__TASK PROMPT__: Give the lines below again, replacing every "Screen dimensions" with "Screen size" and leaving everything else unchanged.

[Start]

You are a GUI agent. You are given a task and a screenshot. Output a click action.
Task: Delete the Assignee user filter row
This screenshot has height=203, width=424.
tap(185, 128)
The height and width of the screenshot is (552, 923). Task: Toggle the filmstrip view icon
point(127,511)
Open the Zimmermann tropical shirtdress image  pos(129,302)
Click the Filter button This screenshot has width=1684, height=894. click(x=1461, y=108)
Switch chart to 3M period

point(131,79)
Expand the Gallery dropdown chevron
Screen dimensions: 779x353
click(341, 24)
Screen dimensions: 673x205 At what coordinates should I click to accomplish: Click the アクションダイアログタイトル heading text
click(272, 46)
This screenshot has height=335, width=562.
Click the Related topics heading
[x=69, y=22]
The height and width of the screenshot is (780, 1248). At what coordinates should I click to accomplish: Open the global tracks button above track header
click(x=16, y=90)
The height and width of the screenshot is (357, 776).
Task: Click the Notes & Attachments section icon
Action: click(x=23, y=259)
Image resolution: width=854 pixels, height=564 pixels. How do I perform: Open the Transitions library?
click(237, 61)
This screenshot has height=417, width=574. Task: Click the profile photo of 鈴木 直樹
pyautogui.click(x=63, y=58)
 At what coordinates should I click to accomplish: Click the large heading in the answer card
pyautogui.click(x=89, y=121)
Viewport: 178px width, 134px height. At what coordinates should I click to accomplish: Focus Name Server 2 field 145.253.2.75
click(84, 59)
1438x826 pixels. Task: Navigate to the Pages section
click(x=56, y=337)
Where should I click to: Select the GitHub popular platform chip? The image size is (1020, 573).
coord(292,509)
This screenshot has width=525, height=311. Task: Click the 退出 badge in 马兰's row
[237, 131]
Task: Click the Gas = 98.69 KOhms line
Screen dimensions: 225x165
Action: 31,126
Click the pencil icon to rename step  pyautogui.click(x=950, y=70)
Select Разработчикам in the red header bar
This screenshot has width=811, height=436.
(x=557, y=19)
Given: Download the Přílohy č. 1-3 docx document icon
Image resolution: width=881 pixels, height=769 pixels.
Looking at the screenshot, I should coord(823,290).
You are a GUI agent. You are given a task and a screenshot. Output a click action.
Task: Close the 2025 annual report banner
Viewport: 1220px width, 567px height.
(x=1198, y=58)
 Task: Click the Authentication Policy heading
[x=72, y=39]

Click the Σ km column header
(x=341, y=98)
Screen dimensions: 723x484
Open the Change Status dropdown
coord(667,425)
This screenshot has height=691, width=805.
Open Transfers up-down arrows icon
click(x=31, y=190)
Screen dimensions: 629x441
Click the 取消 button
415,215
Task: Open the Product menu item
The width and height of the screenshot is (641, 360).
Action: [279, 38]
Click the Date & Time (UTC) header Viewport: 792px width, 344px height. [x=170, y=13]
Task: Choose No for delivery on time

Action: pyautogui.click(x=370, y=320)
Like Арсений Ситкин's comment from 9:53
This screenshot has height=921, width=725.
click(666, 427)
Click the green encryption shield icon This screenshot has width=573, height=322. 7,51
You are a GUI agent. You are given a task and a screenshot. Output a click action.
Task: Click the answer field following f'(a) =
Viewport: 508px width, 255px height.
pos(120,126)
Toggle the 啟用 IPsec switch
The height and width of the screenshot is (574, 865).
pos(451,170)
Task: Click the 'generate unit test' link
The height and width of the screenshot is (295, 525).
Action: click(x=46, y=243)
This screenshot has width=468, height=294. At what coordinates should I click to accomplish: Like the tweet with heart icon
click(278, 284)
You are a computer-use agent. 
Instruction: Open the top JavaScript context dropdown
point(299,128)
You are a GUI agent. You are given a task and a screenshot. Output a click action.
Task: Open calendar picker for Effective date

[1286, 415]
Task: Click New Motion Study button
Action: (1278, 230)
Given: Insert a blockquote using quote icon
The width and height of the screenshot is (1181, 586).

[End]

__PROBLEM SOLUTION__:
You are a GUI agent. You are given a task and a screenshot. Output a click action.
Task: Delete the Assignee user filter row
This screenshot has height=203, width=424.
tap(185, 128)
The height and width of the screenshot is (552, 923). Task: Toggle the filmstrip view icon
point(127,511)
Open the Zimmermann tropical shirtdress image  pos(129,302)
Click the Filter button This screenshot has width=1684, height=894. click(x=1461, y=108)
Switch chart to 3M period

point(131,79)
Expand the Gallery dropdown chevron
Screen size: 779x353
click(341, 24)
Screen size: 673x205 At what coordinates should I click to accomplish: Click the アクションダイアログタイトル heading text
click(272, 46)
This screenshot has height=335, width=562.
Click the Related topics heading
[x=69, y=22]
The height and width of the screenshot is (780, 1248). At what coordinates should I click to accomplish: Open the global tracks button above track header
click(x=16, y=90)
The height and width of the screenshot is (357, 776).
Task: Click the Notes & Attachments section icon
Action: click(x=23, y=259)
Image resolution: width=854 pixels, height=564 pixels. How do I perform: Open the Transitions library?
click(237, 61)
This screenshot has height=417, width=574. Task: Click the profile photo of 鈴木 直樹
pyautogui.click(x=63, y=58)
 At what coordinates should I click to accomplish: Click the large heading in the answer card
pyautogui.click(x=89, y=121)
Viewport: 178px width, 134px height. At what coordinates should I click to accomplish: Focus Name Server 2 field 145.253.2.75
click(84, 59)
1438x826 pixels. Task: Navigate to the Pages section
click(x=56, y=337)
Where should I click to: Select the GitHub popular platform chip? The image size is (1020, 573).
coord(292,509)
This screenshot has width=525, height=311. Task: Click the 退出 badge in 马兰's row
[237, 131]
Task: Click the Gas = 98.69 KOhms line
Screen size: 225x165
Action: 31,126
Click the pencil icon to rename step  pyautogui.click(x=950, y=70)
Select Разработчикам in the red header bar
This screenshot has width=811, height=436.
(x=557, y=19)
Given: Download the Přílohy č. 1-3 docx document icon
Image resolution: width=881 pixels, height=769 pixels.
Looking at the screenshot, I should coord(823,290).
You are a GUI agent. You are given a task and a screenshot. Output a click action.
Task: Close the 2025 annual report banner
Viewport: 1220px width, 567px height.
(x=1198, y=58)
 Task: Click the Authentication Policy heading
[x=72, y=39]

Click the Σ km column header
(x=341, y=98)
Screen size: 723x484
Open the Change Status dropdown
coord(667,425)
This screenshot has height=691, width=805.
Open Transfers up-down arrows icon
click(x=31, y=190)
Screen size: 629x441
Click the 取消 button
415,215
Task: Open the Product menu item
The width and height of the screenshot is (641, 360).
Action: [279, 38]
Click the Date & Time (UTC) header Viewport: 792px width, 344px height. [x=170, y=13]
Task: Choose No for delivery on time

Action: pyautogui.click(x=370, y=320)
Like Арсений Ситкин's comment from 9:53
This screenshot has height=921, width=725.
click(666, 427)
Click the green encryption shield icon This screenshot has width=573, height=322. 7,51
You are a GUI agent. You are given a task and a screenshot. Output a click action.
Task: Click the answer field following f'(a) =
Viewport: 508px width, 255px height.
pos(120,126)
Toggle the 啟用 IPsec switch
The height and width of the screenshot is (574, 865).
pos(451,170)
Task: Click the 'generate unit test' link
The height and width of the screenshot is (295, 525).
Action: click(x=46, y=243)
This screenshot has width=468, height=294. At what coordinates should I click to accomplish: Like the tweet with heart icon
click(278, 284)
You are a computer-use agent. 
Instruction: Open the top JavaScript context dropdown
point(299,128)
You are a GUI agent. You are given a task and a screenshot. Output a click action.
Task: Open calendar picker for Effective date

[1286, 415]
Task: Click New Motion Study button
Action: (1278, 230)
Given: Insert a blockquote using quote icon
The width and height of the screenshot is (1181, 586).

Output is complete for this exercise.